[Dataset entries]
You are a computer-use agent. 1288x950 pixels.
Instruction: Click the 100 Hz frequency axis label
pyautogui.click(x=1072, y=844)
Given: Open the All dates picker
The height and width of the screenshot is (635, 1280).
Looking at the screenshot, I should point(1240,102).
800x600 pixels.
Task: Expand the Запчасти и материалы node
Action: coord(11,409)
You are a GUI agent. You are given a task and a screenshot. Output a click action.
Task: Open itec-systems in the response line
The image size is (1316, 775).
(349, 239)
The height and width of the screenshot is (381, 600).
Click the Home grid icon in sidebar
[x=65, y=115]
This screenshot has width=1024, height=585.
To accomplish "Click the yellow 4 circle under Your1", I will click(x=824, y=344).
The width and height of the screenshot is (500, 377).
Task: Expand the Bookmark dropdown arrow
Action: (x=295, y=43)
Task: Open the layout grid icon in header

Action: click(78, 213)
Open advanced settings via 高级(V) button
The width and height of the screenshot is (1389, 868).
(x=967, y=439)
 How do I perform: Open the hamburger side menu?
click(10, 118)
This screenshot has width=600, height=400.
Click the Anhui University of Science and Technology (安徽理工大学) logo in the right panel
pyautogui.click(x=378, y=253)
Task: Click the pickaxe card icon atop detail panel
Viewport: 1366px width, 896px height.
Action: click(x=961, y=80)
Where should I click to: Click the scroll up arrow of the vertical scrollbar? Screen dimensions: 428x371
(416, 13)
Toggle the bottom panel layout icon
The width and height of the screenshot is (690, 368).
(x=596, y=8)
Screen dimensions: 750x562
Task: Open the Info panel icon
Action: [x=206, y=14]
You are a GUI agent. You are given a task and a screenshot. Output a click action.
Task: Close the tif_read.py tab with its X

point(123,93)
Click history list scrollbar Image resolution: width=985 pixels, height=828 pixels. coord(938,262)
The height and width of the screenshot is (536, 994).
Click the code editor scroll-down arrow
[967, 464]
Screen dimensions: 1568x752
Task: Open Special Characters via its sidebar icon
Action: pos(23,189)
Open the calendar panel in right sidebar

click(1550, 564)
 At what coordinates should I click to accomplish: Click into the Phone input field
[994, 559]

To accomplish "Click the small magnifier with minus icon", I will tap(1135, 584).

• _Task instructions_
Return each line of the data exactly as it was given.

• _Response below_
You are a computer-use agent. 1288x950 pixels.
Instruction: Click the 100 Hz frequency axis label
pyautogui.click(x=1072, y=844)
Given: Open the All dates picker
The height and width of the screenshot is (635, 1280).
Looking at the screenshot, I should point(1240,102).
800x600 pixels.
Task: Expand the Запчасти и материалы node
Action: coord(11,409)
You are a GUI agent. You are given a task and a screenshot. Output a click action.
Task: Open itec-systems in the response line
The image size is (1316, 775).
(349, 239)
The height and width of the screenshot is (381, 600).
Click the Home grid icon in sidebar
[x=65, y=115]
This screenshot has width=1024, height=585.
To accomplish "Click the yellow 4 circle under Your1", I will click(x=824, y=344).
The width and height of the screenshot is (500, 377).
Task: Expand the Bookmark dropdown arrow
Action: (x=295, y=43)
Task: Open the layout grid icon in header

Action: click(78, 213)
Open advanced settings via 高级(V) button
The width and height of the screenshot is (1389, 868).
(x=967, y=439)
 How do I perform: Open the hamburger side menu?
click(10, 118)
This screenshot has width=600, height=400.
Click the Anhui University of Science and Technology (安徽理工大学) logo in the right panel
pyautogui.click(x=378, y=253)
Task: Click the pickaxe card icon atop detail panel
Viewport: 1366px width, 896px height.
Action: click(x=961, y=80)
Where should I click to: Click the scroll up arrow of the vertical scrollbar? Screen dimensions: 428x371
(416, 13)
Toggle the bottom panel layout icon
The width and height of the screenshot is (690, 368).
(x=596, y=8)
Screen dimensions: 750x562
Task: Open the Info panel icon
Action: [x=206, y=14]
You are a GUI agent. You are given a task and a screenshot. Output a click action.
Task: Close the tif_read.py tab with its X

point(123,93)
Click history list scrollbar Image resolution: width=985 pixels, height=828 pixels. coord(938,262)
The height and width of the screenshot is (536, 994).
Click the code editor scroll-down arrow
[967, 464]
Screen dimensions: 1568x752
Task: Open Special Characters via its sidebar icon
Action: pos(23,189)
Open the calendar panel in right sidebar

click(1550, 564)
 At what coordinates should I click to accomplish: Click into the Phone input field
[994, 559]

To accomplish "Click the small magnifier with minus icon", I will tap(1135, 584).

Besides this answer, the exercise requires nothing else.